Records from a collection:
---
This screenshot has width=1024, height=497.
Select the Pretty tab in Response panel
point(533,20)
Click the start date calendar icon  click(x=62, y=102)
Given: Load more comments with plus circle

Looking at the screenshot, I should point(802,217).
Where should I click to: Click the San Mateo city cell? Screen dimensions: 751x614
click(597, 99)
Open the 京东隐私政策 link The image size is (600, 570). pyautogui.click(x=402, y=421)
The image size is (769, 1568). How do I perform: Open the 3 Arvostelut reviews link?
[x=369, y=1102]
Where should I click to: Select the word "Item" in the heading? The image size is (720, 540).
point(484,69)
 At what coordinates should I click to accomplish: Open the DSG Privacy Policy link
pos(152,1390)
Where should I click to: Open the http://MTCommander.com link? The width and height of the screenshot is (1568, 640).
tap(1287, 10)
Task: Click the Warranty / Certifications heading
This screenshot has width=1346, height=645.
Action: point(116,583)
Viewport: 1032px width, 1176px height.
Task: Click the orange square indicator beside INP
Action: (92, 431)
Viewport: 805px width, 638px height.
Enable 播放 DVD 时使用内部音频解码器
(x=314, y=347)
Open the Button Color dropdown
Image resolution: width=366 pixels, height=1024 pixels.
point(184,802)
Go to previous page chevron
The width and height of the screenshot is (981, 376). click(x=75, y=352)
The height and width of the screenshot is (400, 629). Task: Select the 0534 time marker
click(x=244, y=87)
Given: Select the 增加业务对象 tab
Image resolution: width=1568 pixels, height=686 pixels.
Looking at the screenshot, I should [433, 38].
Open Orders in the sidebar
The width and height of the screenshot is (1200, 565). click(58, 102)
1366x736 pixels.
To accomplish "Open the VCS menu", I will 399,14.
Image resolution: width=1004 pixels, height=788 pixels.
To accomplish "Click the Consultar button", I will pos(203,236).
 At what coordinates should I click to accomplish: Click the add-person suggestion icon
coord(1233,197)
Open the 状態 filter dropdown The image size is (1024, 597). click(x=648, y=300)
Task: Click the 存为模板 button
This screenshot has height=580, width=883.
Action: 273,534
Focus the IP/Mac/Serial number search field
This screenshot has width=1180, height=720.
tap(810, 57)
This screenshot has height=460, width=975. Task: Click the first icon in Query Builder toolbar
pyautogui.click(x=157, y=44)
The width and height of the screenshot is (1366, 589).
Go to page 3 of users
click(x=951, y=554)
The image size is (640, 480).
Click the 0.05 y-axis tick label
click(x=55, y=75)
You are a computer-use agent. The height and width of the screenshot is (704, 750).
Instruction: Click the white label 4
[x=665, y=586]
---
**Activity**
The full set of records above must be retyped exactly.

**Solution to the problem**
This screenshot has width=1024, height=497.
Select the Pretty tab in Response panel
point(533,20)
Click the start date calendar icon  click(x=62, y=102)
Given: Load more comments with plus circle

Looking at the screenshot, I should point(802,217).
Where should I click to: Click the San Mateo city cell? Screen dimensions: 751x614
click(597, 99)
Open the 京东隐私政策 link The image size is (600, 570). pyautogui.click(x=402, y=421)
The image size is (769, 1568). How do I perform: Open the 3 Arvostelut reviews link?
[x=369, y=1102]
Where should I click to: Select the word "Item" in the heading? The image size is (720, 540).
point(484,69)
 At what coordinates should I click to accomplish: Open the DSG Privacy Policy link
pos(152,1390)
Where should I click to: Open the http://MTCommander.com link? The width and height of the screenshot is (1568, 640).
tap(1287, 10)
Task: Click the Warranty / Certifications heading
This screenshot has width=1346, height=645.
Action: point(116,583)
Viewport: 1032px width, 1176px height.
Task: Click the orange square indicator beside INP
Action: (92, 431)
Viewport: 805px width, 638px height.
Enable 播放 DVD 时使用内部音频解码器
(x=314, y=347)
Open the Button Color dropdown
Image resolution: width=366 pixels, height=1024 pixels.
point(184,802)
Go to previous page chevron
The width and height of the screenshot is (981, 376). click(x=75, y=352)
The height and width of the screenshot is (400, 629). Task: Select the 0534 time marker
click(x=244, y=87)
Given: Select the 增加业务对象 tab
Image resolution: width=1568 pixels, height=686 pixels.
Looking at the screenshot, I should [433, 38].
Open Orders in the sidebar
The width and height of the screenshot is (1200, 565). click(58, 102)
1366x736 pixels.
To accomplish "Open the VCS menu", I will 399,14.
Image resolution: width=1004 pixels, height=788 pixels.
To accomplish "Click the Consultar button", I will pos(203,236).
 At what coordinates should I click to accomplish: Click the add-person suggestion icon
coord(1233,197)
Open the 状態 filter dropdown The image size is (1024, 597). click(x=648, y=300)
Task: Click the 存为模板 button
This screenshot has height=580, width=883.
Action: 273,534
Focus the IP/Mac/Serial number search field
This screenshot has width=1180, height=720.
tap(810, 57)
This screenshot has height=460, width=975. Task: Click the first icon in Query Builder toolbar
pyautogui.click(x=157, y=44)
The width and height of the screenshot is (1366, 589).
Go to page 3 of users
click(x=951, y=554)
The image size is (640, 480).
Click the 0.05 y-axis tick label
click(x=55, y=75)
You are a computer-use agent. The height and width of the screenshot is (704, 750).
Instruction: Click the white label 4
[x=665, y=586]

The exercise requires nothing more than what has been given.